You can add papers to ‘collections’ (which can be public or private) – and people can ‘belong’ to collections as well ‘watch’ collections (sounds a bit like the idea of a ‘Twine’)

Alongside this they looked at adding ‘subjects’ using schemes (specifically MeSH), and events. Also had an idea around a ‘Vault’ which allows document stores – but weren’t sure if that should be part of the remit of a system like this, or whether this should be held elsewhere.

This was all from a set of data on 500 articles, and is just one approach to building applications on top of this data. They chose this because it could be used to ‘clean’ data – users would improve the linkages etc. You could build many other types of application.

Chris stressing that although they see a place for Talis in this environment, they believe it is necessary to see many players – suggesting PubMed, Blackwells, Ingenta etc. could be part of the picture.

Question: Do you have a business model in mind?

Answer: This is just a prototype – different approaches depending on your point of view (publishers different to Open Access)

Question: In an environment where you want multiple players how do you get them all working together. Are there tools that do this?

Answer: Open Data looking at some of these issues. Google and Yahoo starting to exploit this type of semantic data.

Question: When users make modifications to ‘the graph’, how do you deal with ‘versioning’

Answer: Change stored in such a way you can roll back to previous versions.

Technorati Tags:

Formalising the information – using Hybrid Learning Model to Describe Learning Practices

This session by Dr Alan Masson, University of Ulster.

Alan is the director of the Centre for Institutional E-Learning Services to Enhance the Learning Experience – the emphasis on the learning experience – see http://cetl.ulster.ac.uk/elearning

The group looked at using a ‘rubric’ approach, but decided this came across as ‘judgemental’ – do this, do that – which teachers would not take to. Instead decided to go for ‘modelling’ approach instead,

Quote from JISC (not sure where from) along the lines – teachers don’t posses vocabulary to describe their teaching practice/pedagogy.

Learning Design Issues:

  • Benefits:
    • Provides a structure within which content and assessment can be placed
    • Formal schemas and vocabularies
  • Drawbacks
    • Looks to include resources and assessment
    • LD tools not reflective in nature
    • UI of tools not yet mature

The Hybrid Learning Model brings together “8 Learning Events Model” (8LEM), from the University of Liege, and the “Closed set of learning verbs” by Sue Bennett from the University of Wollongong.

The 8 learning events are:

  • Experiments
  • Debates
  • Creates
  • Imitates
  • Receives
  • Explores
  • Practices
  • Meta-Learns

They found academics could relate to these, and divide their interactions with students into these categories.

The learning verbs force reflection on precise nature of interactions and approaches.

They run sessions with teaching staff (45mins – 1 hour), they use these tools to get them to reflect on their practice.

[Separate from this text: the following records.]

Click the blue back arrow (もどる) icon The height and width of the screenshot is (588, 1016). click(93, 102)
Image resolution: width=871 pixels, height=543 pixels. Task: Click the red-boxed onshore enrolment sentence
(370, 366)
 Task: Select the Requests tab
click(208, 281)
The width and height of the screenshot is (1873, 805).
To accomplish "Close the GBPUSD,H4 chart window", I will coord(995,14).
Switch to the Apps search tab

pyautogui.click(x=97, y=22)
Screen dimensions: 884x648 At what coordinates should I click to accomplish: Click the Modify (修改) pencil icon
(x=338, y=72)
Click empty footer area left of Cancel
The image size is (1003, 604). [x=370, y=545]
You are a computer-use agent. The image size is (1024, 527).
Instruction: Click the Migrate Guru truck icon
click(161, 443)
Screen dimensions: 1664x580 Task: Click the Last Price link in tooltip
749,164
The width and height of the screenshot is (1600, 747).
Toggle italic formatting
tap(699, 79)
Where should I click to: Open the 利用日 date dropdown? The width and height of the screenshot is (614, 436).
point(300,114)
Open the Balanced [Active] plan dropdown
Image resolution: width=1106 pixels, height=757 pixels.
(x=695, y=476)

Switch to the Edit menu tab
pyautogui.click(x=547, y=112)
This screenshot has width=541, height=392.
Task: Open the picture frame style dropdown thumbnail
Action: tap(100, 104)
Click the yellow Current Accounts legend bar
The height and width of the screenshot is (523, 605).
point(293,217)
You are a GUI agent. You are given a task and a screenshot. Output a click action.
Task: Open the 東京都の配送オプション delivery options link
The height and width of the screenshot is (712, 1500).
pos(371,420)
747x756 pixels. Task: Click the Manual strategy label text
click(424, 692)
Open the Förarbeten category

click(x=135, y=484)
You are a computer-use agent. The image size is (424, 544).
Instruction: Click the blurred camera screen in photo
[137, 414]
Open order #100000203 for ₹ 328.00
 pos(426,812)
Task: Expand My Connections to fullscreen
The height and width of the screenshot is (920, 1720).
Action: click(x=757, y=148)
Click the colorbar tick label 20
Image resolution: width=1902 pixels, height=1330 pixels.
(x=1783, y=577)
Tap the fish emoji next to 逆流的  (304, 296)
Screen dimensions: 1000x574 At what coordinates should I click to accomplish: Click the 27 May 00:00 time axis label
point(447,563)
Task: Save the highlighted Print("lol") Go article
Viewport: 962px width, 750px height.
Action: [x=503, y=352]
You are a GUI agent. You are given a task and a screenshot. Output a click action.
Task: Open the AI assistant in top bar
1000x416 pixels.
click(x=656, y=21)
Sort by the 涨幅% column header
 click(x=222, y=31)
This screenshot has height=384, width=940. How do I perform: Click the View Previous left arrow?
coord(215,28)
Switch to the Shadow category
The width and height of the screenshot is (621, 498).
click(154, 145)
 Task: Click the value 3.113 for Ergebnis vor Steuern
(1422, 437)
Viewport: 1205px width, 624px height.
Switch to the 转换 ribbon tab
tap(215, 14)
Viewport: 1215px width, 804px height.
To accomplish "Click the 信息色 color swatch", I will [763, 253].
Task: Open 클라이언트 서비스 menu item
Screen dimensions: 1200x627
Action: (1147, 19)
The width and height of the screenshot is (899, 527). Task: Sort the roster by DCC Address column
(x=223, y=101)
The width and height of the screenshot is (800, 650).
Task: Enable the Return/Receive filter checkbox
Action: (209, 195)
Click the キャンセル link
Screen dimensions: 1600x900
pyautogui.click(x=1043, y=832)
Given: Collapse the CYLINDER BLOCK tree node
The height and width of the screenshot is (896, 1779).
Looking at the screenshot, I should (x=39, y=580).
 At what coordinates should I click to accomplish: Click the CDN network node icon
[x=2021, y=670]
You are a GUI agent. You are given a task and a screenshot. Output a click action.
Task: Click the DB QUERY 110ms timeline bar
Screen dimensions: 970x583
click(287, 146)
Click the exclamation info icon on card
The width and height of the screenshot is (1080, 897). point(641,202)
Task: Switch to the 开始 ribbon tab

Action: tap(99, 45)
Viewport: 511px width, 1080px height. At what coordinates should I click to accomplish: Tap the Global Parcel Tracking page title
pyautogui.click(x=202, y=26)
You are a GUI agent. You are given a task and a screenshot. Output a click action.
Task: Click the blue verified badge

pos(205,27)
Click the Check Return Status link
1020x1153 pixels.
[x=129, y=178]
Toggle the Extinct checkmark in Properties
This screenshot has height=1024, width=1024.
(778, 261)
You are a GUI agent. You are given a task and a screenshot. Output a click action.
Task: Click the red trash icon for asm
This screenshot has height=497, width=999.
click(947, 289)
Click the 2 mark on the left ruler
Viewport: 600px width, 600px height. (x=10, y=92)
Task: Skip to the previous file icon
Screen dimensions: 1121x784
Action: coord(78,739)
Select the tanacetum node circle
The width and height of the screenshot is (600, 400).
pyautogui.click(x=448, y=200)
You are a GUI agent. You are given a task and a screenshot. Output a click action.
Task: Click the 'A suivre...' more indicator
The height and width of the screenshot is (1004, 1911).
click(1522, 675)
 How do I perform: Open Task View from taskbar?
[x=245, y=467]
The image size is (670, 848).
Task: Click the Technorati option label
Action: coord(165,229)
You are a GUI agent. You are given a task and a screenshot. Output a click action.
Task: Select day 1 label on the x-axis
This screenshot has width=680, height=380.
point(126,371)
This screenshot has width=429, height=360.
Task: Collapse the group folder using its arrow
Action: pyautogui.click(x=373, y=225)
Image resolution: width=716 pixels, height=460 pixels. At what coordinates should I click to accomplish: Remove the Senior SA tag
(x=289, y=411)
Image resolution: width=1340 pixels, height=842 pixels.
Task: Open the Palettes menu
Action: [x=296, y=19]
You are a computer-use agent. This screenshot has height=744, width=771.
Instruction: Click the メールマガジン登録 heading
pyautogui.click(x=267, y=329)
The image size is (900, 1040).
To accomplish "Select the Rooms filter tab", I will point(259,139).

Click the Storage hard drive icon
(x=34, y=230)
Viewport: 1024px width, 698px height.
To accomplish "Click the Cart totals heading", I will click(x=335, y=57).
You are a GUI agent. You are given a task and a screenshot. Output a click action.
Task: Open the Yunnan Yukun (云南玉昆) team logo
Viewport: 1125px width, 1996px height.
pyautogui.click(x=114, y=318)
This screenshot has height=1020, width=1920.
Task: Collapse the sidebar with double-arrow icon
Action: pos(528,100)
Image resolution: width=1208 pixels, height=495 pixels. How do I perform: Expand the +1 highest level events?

This gets filled into a ‘grid’ – capturing different activities and categorising them the grid contains the columns:

  • Activity/Task/Objective
  • Learning Event (from 8LEM)
  • Teacher’s Role (from verbs)
  • Learner’s Role (from verbs)
  • Learner prompts
  • Tools, Resources and Comments (depending on activity – not always used)
  • Portfolio Preparation issues (depending on activity – not always used)

The outputs from the modelling can be presented as:

  • Text based grid
  • Animated activity plan presented as a process walkthrough (for students) (swf format)
  • Mindmap (for teachers)

Alan now demonstrating the animated activity plan animation. This is done as a shockwave/flash animation – would be interesting if this could be done via a tool like the SIMILE Timeline – define an XML and/or JSON format for the outcomes of the modelling exercise?

What is happening as a result of the modelling process:

People are formalising processes that they have not articulated before. But, more importantly, these models, that both formalise and challenge the processes.

So – what has been the experience of using HLM in practice? Gathering feedback from 51 staff – generally positive, and reflected that it encouraged the focus on the learner’s perspective.

HLM provided a conversation point to discuss and share expectations.

Also, gathered feedback from >100 learners. In general helped learners to complete portfolio, and wanted to see other activities modelled in this way. Notably reduced need to contact lecturers about how to build portfolio based on activity.

Some learner comments:

  • “it makes you structure your learning and expectations”
  • “I shall check my work against this model and tick off each section as I complete it” (‘checklist’ came up in several comments)
  • “Taking all points into consideration and using the advice to achieve the best marks”

I find this a little worrying – considering the question at the end of Carsten’s talk about the students motivation to ‘just pass’ – this approach seems to encourage this approach “if I do all of these things, I will pass” – a checklist approach to learning, that doesn’t encourage broader engagement?

Alan says that the ‘high level’ conversational model that this approach provides can assist selection of right ‘tools’ to meet learning context (including accessibility adjustments)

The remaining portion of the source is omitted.